DATA SUPPLIED section start

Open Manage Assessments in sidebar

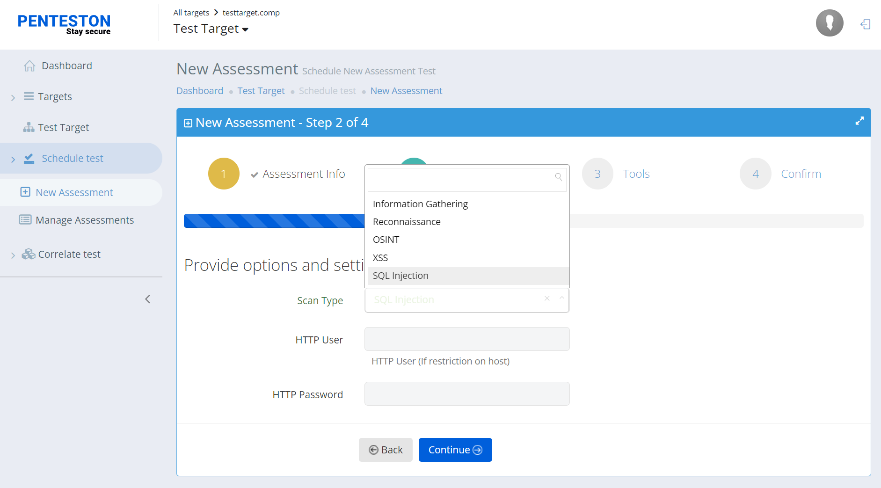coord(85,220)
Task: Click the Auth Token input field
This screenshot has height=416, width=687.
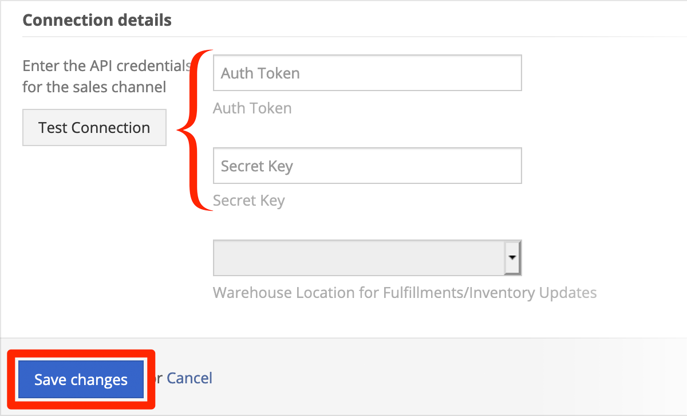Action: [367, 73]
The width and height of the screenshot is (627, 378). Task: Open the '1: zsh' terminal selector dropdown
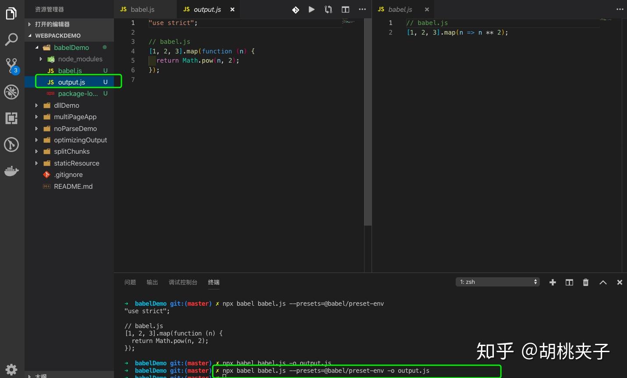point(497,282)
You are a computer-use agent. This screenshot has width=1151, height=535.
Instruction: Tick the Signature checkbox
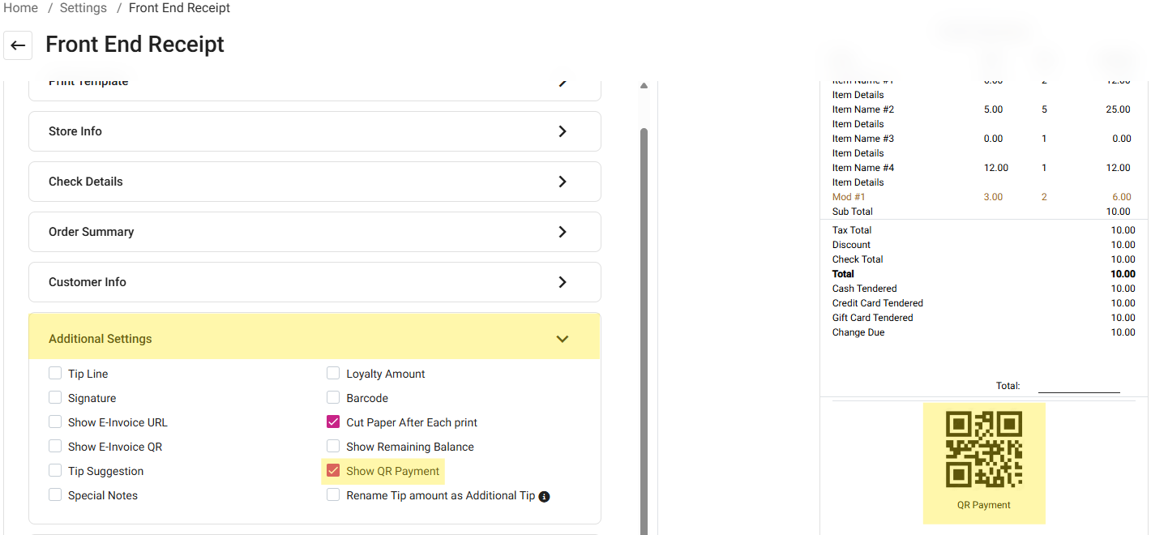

DATA SUPPLIED section end

#### WORK TO COMPLETE
Leave out the images and copy every record above exactly.

#### PROBLEM SOLUTION
Open Manage Assessments in sidebar

coord(85,220)
Task: Click the Auth Token input field
This screenshot has height=416, width=687.
Action: [367, 73]
The width and height of the screenshot is (627, 378). Task: Open the '1: zsh' terminal selector dropdown
point(497,282)
You are a computer-use agent. This screenshot has width=1151, height=535.
Instruction: Tick the Signature checkbox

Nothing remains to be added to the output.